Parmi les solutions possibles à l'isolement social, les responsables des études proposent l'utilisation ou l'apprentissage de moyens de communication modernes, afin de préserver un contact avec le monde extérieur. Puisque la science a souvent démontré les dangers de la solitude pour le cerveau, à n'importe quel âge, il est important de demander de l'aide et de tisser des liens au maximum, lorsqu'on se sent isolé.
Le genre joue un rôle important
Des efforts sont également fournis du côté de la prise en charge des femmes, largement plus concernées par la maladie d'Alzheimer: «Le fait d’être un homme ou une femme n’expose pas aux mêmes risques et le genre doit absolument être pris en compte dans le dépistage et le traitement des maladies neurodégénératives, estime le Pr. Allali. Le grand déséquilibre vient aussi du fait que les femmes tendent à consulter plus tard et qu’on prête typiquement plus d’attention aux plaintes médicales des hommes, en raison d’un biais de genre. Mais on essaie actuellement d’ajuster et de personnaliser le discours pour mieux s’adapter.»

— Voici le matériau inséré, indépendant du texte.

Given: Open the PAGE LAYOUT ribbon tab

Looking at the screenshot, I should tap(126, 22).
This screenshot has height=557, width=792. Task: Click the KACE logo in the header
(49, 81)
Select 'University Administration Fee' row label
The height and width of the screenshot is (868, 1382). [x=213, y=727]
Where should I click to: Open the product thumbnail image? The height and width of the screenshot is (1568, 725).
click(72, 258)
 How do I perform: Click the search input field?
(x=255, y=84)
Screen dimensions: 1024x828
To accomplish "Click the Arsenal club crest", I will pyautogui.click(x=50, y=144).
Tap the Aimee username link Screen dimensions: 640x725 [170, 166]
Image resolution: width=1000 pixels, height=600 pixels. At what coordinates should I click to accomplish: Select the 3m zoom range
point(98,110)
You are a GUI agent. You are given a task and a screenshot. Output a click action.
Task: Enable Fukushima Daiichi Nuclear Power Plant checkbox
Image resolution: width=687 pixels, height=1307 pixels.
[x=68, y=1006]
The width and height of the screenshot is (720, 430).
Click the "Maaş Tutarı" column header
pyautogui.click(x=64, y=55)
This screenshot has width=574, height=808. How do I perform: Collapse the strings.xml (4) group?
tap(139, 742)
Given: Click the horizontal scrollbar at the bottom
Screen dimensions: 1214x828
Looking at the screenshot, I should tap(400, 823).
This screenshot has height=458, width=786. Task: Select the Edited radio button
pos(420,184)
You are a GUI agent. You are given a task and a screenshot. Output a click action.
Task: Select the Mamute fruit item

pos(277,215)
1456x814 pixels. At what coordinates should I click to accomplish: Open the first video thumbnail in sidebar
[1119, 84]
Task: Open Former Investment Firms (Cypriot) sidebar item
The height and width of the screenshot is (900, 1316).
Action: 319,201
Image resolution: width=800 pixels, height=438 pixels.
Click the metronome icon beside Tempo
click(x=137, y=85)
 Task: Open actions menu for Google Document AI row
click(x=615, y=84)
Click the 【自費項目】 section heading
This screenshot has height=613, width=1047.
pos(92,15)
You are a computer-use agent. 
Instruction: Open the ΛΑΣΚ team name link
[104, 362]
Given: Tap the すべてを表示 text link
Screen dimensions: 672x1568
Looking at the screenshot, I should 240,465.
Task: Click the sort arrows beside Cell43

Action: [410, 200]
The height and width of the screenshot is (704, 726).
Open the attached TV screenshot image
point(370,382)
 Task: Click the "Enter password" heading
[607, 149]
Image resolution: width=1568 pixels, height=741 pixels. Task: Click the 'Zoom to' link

Un événement à ne pas manquer
Le lundi 23 septembre, dès 17h, le Centre Leenaards de la Mémoire (CHUV) organise un événement spécial, avec une série de conférences et de présentations. L'un des thèmes principaux sera la danse tango et ses bienfaits dans le cadre de certaines maladies neurodégénératives. Une démonstration aura lieu en début de soirée.
Le 9 octobre, le CHUV accueillera également un symposium national consacré à la révolution thérapeutique que connaît actuellement la maladie d'Alzheimer, avec plusieurs conférences et workshops entre 10h et 17h15.